▸ INFORMATION SHOWN
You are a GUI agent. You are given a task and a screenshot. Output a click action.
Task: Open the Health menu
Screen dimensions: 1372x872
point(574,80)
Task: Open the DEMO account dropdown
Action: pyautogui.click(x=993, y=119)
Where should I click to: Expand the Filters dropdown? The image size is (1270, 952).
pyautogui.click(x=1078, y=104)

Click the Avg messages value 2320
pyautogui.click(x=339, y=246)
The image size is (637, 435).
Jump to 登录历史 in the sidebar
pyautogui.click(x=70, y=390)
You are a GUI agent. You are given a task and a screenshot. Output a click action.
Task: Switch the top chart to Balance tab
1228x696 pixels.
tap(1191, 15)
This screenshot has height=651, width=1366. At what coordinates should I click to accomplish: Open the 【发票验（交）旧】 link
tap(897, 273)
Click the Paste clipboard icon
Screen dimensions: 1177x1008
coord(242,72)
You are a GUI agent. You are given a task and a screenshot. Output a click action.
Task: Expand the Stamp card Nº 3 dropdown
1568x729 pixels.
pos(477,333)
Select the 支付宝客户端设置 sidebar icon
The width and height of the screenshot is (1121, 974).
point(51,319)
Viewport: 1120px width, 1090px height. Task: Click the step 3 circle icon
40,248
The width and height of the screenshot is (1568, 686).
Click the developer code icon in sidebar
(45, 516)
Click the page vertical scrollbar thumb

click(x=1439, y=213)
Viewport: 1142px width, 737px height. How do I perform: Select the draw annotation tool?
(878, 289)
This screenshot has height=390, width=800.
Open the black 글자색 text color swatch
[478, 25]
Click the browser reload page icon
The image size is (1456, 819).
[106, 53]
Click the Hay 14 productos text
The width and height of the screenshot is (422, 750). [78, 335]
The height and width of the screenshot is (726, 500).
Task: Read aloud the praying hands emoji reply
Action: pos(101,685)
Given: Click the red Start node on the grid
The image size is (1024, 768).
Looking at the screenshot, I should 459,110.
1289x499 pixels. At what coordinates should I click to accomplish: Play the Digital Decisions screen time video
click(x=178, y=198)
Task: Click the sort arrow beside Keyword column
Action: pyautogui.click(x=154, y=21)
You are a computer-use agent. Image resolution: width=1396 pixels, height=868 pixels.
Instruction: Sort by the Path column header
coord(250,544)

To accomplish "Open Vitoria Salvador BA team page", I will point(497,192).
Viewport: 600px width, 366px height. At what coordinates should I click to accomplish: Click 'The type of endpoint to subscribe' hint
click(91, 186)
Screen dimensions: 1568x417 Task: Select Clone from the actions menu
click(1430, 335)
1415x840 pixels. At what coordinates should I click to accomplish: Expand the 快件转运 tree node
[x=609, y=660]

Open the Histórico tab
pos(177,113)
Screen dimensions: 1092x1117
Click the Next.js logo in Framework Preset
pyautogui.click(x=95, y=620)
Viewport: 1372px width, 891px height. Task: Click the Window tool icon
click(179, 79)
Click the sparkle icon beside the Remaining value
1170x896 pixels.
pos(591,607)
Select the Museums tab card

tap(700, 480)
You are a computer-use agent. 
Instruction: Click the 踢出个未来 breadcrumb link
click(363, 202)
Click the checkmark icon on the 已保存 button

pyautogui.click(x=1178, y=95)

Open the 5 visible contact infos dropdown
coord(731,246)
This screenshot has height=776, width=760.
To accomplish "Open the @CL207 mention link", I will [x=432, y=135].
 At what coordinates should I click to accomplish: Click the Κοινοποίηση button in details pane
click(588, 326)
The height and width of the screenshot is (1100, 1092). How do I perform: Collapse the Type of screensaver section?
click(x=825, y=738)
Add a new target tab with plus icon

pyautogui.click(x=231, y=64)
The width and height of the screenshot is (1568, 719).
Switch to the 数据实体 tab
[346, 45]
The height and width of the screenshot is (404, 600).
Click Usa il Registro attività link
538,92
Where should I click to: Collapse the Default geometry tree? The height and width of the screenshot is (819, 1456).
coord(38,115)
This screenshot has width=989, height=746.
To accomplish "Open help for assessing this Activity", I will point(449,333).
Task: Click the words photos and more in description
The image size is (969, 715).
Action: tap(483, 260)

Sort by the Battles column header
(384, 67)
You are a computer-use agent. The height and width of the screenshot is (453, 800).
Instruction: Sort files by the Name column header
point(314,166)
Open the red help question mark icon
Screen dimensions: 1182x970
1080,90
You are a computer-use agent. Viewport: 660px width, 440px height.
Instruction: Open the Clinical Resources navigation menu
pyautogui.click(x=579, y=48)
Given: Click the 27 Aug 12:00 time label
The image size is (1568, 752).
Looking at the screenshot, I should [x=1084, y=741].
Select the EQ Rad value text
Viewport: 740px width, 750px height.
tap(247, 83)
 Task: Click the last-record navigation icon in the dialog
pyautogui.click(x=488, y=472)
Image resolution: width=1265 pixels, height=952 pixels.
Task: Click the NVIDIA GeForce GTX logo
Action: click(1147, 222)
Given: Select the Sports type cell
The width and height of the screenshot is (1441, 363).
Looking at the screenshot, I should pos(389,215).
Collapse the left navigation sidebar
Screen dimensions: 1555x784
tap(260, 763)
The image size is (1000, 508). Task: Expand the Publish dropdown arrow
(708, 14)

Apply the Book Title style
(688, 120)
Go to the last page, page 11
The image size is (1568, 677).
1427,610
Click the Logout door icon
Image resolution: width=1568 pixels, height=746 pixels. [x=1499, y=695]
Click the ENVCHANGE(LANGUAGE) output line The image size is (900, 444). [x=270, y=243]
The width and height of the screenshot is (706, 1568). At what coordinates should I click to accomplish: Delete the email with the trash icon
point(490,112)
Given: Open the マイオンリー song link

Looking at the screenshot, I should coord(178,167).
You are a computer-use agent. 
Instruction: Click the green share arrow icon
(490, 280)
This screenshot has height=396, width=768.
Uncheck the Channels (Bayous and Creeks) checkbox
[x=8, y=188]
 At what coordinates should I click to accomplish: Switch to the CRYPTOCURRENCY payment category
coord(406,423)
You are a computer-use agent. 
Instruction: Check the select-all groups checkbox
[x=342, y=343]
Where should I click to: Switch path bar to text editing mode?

▸ DIRECTIONS FOR THIS TASK
Rewrite all of the lines above, swapping each "GUI agent" for "desktop agent" and leaving everything else untouched.

▸ CORRECT RESPONSE
You are a desktop agent. You are given a task and a screenshot. Output a click action.
Task: Open the Health menu
Screen dimensions: 1372x872
point(574,80)
Task: Open the DEMO account dropdown
Action: pyautogui.click(x=993, y=119)
Where should I click to: Expand the Filters dropdown? The image size is (1270, 952).
pyautogui.click(x=1078, y=104)

Click the Avg messages value 2320
pyautogui.click(x=339, y=246)
The image size is (637, 435).
Jump to 登录历史 in the sidebar
pyautogui.click(x=70, y=390)
You are a desktop agent. You are given a task and a screenshot. Output a click action.
Task: Switch the top chart to Balance tab
1228x696 pixels.
tap(1191, 15)
This screenshot has height=651, width=1366. At what coordinates should I click to accomplish: Open the 【发票验（交）旧】 link
tap(897, 273)
Click the Paste clipboard icon
Screen dimensions: 1177x1008
coord(242,72)
You are a desktop agent. You are given a task and a screenshot. Output a click action.
Task: Expand the Stamp card Nº 3 dropdown
1568x729 pixels.
pos(477,333)
Select the 支付宝客户端设置 sidebar icon
The width and height of the screenshot is (1121, 974).
point(51,319)
Viewport: 1120px width, 1090px height. Task: Click the step 3 circle icon
40,248
The width and height of the screenshot is (1568, 686).
Click the developer code icon in sidebar
(45, 516)
Click the page vertical scrollbar thumb

click(x=1439, y=213)
Viewport: 1142px width, 737px height. How do I perform: Select the draw annotation tool?
(878, 289)
This screenshot has height=390, width=800.
Open the black 글자색 text color swatch
[478, 25]
Click the browser reload page icon
The image size is (1456, 819).
[106, 53]
Click the Hay 14 productos text
The width and height of the screenshot is (422, 750). [78, 335]
The height and width of the screenshot is (726, 500).
Task: Read aloud the praying hands emoji reply
Action: pos(101,685)
Given: Click the red Start node on the grid
The image size is (1024, 768).
Looking at the screenshot, I should 459,110.
1289x499 pixels. At what coordinates should I click to accomplish: Play the Digital Decisions screen time video
click(x=178, y=198)
Task: Click the sort arrow beside Keyword column
Action: pyautogui.click(x=154, y=21)
You are a computer-use agent. Image resolution: width=1396 pixels, height=868 pixels.
Instruction: Sort by the Path column header
coord(250,544)

To accomplish "Open Vitoria Salvador BA team page", I will point(497,192).
Viewport: 600px width, 366px height. At what coordinates should I click to accomplish: Click 'The type of endpoint to subscribe' hint
click(91, 186)
Screen dimensions: 1568x417 Task: Select Clone from the actions menu
click(1430, 335)
1415x840 pixels. At what coordinates should I click to accomplish: Expand the 快件转运 tree node
[x=609, y=660]

Open the Histórico tab
pos(177,113)
Screen dimensions: 1092x1117
Click the Next.js logo in Framework Preset
pyautogui.click(x=95, y=620)
Viewport: 1372px width, 891px height. Task: Click the Window tool icon
click(179, 79)
Click the sparkle icon beside the Remaining value
1170x896 pixels.
pos(591,607)
Select the Museums tab card

tap(700, 480)
You are a computer-use agent. 
Instruction: Click the 踢出个未来 breadcrumb link
click(363, 202)
Click the checkmark icon on the 已保存 button

pyautogui.click(x=1178, y=95)

Open the 5 visible contact infos dropdown
coord(731,246)
This screenshot has height=776, width=760.
To accomplish "Open the @CL207 mention link", I will [x=432, y=135].
 At what coordinates should I click to accomplish: Click the Κοινοποίηση button in details pane
click(588, 326)
The height and width of the screenshot is (1100, 1092). How do I perform: Collapse the Type of screensaver section?
click(x=825, y=738)
Add a new target tab with plus icon

pyautogui.click(x=231, y=64)
The width and height of the screenshot is (1568, 719).
Switch to the 数据实体 tab
[346, 45]
The height and width of the screenshot is (404, 600).
Click Usa il Registro attività link
538,92
Where should I click to: Collapse the Default geometry tree? The height and width of the screenshot is (819, 1456).
coord(38,115)
This screenshot has width=989, height=746.
To accomplish "Open help for assessing this Activity", I will point(449,333).
Task: Click the words photos and more in description
The image size is (969, 715).
Action: tap(483, 260)

Sort by the Battles column header
(384, 67)
You are a computer-use agent. The height and width of the screenshot is (453, 800).
Instruction: Sort files by the Name column header
point(314,166)
Open the red help question mark icon
Screen dimensions: 1182x970
1080,90
You are a computer-use agent. Viewport: 660px width, 440px height.
Instruction: Open the Clinical Resources navigation menu
pyautogui.click(x=579, y=48)
Given: Click the 27 Aug 12:00 time label
The image size is (1568, 752).
Looking at the screenshot, I should [x=1084, y=741].
Select the EQ Rad value text
Viewport: 740px width, 750px height.
tap(247, 83)
 Task: Click the last-record navigation icon in the dialog
pyautogui.click(x=488, y=472)
Image resolution: width=1265 pixels, height=952 pixels.
Task: Click the NVIDIA GeForce GTX logo
Action: click(1147, 222)
Given: Select the Sports type cell
The width and height of the screenshot is (1441, 363).
Looking at the screenshot, I should pos(389,215).
Collapse the left navigation sidebar
Screen dimensions: 1555x784
tap(260, 763)
The image size is (1000, 508). Task: Expand the Publish dropdown arrow
(708, 14)

Apply the Book Title style
(688, 120)
Go to the last page, page 11
The image size is (1568, 677).
1427,610
Click the Logout door icon
Image resolution: width=1568 pixels, height=746 pixels. [x=1499, y=695]
Click the ENVCHANGE(LANGUAGE) output line The image size is (900, 444). [x=270, y=243]
The width and height of the screenshot is (706, 1568). At what coordinates should I click to accomplish: Delete the email with the trash icon
point(490,112)
Given: Open the マイオンリー song link

Looking at the screenshot, I should coord(178,167).
You are a computer-use agent. 
Instruction: Click the green share arrow icon
(490, 280)
This screenshot has height=396, width=768.
Uncheck the Channels (Bayous and Creeks) checkbox
[x=8, y=188]
 At what coordinates should I click to accomplish: Switch to the CRYPTOCURRENCY payment category
coord(406,423)
You are a computer-use agent. 
Instruction: Check the select-all groups checkbox
[x=342, y=343]
Where should I click to: Switch path bar to text editing mode?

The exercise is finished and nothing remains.